_Short task_
Please reproduce, word for word, the stretch of lines that opens with the line containing "Screen dimensions: 769x643" and closes with the line containing "Looking at the screenshot, I should (x=163, y=88).", with both of those lines included.

══════════════════════════════

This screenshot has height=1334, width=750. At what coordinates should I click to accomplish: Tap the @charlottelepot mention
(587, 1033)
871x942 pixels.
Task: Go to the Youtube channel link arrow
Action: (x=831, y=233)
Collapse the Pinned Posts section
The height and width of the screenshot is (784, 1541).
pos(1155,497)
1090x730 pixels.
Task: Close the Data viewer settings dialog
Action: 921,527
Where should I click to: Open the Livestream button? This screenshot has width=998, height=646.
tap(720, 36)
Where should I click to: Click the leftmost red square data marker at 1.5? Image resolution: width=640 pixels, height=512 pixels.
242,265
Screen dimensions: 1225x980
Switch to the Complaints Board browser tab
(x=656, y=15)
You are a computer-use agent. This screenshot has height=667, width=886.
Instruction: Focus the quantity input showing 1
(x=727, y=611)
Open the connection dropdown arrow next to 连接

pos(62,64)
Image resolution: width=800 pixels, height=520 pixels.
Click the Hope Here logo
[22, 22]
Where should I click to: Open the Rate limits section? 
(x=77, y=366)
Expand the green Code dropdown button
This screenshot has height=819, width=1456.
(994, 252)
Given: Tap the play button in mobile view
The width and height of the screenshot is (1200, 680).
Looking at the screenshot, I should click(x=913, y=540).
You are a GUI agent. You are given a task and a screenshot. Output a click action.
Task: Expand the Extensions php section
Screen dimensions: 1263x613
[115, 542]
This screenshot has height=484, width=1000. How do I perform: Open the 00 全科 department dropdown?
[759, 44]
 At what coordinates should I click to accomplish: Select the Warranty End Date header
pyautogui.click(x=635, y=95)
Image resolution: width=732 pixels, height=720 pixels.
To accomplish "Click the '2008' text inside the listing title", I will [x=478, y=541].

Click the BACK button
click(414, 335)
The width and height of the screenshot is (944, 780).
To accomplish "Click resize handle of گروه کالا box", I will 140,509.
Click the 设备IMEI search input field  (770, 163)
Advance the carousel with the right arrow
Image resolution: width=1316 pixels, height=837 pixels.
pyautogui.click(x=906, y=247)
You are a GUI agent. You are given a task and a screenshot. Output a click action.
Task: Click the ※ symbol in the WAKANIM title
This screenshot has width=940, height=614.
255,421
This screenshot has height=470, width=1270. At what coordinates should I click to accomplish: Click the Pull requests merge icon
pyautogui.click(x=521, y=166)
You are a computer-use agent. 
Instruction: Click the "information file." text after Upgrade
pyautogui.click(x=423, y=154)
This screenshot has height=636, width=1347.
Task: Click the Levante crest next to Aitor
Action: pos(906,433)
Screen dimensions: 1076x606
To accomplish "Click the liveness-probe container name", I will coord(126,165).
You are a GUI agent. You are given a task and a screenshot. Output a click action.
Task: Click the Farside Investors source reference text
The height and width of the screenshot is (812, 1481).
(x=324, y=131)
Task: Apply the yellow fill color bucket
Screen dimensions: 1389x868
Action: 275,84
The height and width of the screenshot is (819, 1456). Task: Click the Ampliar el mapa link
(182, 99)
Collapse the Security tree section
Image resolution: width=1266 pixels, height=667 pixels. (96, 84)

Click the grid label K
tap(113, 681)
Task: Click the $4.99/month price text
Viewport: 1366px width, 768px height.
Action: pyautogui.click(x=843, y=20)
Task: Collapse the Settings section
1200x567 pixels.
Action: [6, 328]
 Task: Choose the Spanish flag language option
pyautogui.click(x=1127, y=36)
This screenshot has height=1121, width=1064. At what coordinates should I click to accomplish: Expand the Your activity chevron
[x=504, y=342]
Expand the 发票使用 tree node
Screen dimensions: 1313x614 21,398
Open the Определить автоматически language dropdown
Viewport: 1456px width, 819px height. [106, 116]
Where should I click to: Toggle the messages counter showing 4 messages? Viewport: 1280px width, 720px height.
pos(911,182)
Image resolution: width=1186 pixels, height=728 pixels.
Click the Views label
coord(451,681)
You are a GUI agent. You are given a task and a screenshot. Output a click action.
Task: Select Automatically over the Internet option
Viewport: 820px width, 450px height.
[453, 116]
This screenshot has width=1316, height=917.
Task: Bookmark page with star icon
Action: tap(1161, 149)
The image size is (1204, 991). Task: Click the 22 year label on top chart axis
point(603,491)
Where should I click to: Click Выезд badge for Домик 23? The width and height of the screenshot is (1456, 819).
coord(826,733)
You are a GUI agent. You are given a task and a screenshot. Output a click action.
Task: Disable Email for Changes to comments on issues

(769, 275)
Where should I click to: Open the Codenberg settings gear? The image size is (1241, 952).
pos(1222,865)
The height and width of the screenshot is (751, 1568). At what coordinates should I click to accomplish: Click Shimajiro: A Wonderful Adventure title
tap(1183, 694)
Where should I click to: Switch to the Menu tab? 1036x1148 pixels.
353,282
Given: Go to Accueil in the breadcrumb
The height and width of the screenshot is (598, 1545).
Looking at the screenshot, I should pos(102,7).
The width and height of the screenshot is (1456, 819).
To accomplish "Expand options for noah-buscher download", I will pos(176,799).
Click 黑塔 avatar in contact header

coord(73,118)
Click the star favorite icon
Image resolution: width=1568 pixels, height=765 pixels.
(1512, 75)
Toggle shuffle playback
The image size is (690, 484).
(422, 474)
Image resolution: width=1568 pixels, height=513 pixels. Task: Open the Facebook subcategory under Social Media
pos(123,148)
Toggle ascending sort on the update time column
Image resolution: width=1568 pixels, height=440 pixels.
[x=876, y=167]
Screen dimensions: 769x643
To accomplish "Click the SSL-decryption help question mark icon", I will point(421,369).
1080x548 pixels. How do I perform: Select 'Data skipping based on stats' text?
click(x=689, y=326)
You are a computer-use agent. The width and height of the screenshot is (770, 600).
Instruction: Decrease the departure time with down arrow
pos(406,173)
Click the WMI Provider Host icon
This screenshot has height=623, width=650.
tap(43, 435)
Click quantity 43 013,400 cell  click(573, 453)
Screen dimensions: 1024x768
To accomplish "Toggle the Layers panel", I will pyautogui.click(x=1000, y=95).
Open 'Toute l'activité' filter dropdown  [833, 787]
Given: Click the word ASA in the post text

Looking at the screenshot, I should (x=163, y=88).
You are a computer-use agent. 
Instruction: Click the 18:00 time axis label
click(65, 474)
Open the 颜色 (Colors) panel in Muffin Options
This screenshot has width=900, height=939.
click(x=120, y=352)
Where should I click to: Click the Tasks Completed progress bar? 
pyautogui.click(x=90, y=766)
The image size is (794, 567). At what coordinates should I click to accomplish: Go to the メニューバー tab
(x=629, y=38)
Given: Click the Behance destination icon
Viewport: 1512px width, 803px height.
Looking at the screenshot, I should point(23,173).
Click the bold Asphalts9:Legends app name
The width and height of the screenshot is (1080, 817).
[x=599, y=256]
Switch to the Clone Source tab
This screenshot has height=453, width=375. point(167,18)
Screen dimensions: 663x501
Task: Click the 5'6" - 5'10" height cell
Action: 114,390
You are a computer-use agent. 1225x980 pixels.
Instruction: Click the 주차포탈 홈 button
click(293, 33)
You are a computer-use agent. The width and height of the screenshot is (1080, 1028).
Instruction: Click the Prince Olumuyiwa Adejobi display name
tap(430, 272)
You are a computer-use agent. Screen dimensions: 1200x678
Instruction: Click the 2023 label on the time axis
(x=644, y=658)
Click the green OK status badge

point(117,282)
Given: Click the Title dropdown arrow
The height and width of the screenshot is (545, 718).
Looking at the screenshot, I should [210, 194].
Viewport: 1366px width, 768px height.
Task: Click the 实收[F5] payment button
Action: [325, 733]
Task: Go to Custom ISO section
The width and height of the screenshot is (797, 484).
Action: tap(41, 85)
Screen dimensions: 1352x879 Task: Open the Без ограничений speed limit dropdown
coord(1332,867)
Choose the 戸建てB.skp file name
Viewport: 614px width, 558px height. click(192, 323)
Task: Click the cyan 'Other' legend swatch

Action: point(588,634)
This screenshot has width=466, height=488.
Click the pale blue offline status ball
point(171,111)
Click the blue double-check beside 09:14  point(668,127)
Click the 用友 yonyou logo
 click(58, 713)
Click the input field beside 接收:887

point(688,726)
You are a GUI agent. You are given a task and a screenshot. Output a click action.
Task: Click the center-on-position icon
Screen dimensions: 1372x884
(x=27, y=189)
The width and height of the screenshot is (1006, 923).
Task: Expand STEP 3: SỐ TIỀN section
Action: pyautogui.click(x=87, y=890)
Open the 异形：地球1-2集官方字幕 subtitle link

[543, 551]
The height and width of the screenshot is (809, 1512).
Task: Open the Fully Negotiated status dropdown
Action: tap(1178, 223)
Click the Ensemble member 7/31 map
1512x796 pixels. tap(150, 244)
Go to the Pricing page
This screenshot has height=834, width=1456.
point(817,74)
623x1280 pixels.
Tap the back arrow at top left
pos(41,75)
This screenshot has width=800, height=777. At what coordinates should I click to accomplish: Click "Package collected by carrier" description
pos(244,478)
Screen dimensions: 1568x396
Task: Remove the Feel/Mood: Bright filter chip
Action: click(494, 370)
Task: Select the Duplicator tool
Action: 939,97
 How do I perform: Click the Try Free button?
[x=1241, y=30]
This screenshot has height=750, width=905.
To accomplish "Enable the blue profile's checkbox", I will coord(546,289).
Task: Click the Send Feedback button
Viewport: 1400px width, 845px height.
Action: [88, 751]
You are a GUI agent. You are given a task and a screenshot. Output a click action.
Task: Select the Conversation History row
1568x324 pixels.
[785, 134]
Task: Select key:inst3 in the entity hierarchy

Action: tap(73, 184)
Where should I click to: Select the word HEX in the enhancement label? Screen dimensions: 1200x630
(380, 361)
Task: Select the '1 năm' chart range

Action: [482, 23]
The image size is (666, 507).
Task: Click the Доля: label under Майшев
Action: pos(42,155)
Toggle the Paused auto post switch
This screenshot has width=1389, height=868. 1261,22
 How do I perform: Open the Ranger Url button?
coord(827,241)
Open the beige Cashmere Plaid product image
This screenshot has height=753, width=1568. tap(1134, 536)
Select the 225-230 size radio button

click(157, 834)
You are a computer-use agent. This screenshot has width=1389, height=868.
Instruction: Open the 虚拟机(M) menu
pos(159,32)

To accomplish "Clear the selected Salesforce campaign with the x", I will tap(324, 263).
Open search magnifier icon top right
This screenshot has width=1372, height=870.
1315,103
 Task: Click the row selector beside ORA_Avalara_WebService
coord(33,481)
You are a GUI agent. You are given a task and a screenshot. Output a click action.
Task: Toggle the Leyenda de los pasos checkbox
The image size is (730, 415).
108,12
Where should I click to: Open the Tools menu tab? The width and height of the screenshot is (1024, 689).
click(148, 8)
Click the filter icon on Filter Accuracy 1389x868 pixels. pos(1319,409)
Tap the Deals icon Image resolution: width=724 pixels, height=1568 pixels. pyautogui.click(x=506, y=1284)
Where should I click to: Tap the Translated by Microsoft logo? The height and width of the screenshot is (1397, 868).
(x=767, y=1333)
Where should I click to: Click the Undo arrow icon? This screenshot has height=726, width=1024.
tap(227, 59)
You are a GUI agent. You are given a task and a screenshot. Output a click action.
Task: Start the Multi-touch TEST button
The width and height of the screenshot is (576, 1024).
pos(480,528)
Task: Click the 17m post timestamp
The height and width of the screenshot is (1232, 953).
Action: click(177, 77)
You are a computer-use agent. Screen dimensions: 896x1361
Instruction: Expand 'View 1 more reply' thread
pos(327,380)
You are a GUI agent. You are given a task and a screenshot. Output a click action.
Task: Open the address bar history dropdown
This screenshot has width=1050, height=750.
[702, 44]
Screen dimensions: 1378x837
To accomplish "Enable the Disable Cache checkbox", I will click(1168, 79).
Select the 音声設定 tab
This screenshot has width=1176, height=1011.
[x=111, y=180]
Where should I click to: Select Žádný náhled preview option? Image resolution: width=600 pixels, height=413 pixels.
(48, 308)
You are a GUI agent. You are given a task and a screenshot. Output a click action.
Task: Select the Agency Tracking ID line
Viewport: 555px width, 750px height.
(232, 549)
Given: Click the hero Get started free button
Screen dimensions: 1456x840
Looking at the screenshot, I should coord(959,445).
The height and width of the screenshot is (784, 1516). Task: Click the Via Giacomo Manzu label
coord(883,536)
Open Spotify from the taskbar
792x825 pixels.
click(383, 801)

══════════════════════════════

_Expected answer_
Screen dimensions: 769x643
To accomplish "Click the SSL-decryption help question mark icon", I will point(421,369).
1080x548 pixels. How do I perform: Select 'Data skipping based on stats' text?
click(x=689, y=326)
You are a computer-use agent. The width and height of the screenshot is (770, 600).
Instruction: Decrease the departure time with down arrow
pos(406,173)
Click the WMI Provider Host icon
This screenshot has height=623, width=650.
tap(43, 435)
Click quantity 43 013,400 cell  click(573, 453)
Screen dimensions: 1024x768
To accomplish "Toggle the Layers panel", I will pyautogui.click(x=1000, y=95).
Open 'Toute l'activité' filter dropdown  [833, 787]
Given: Click the word ASA in the post text

Looking at the screenshot, I should (x=163, y=88).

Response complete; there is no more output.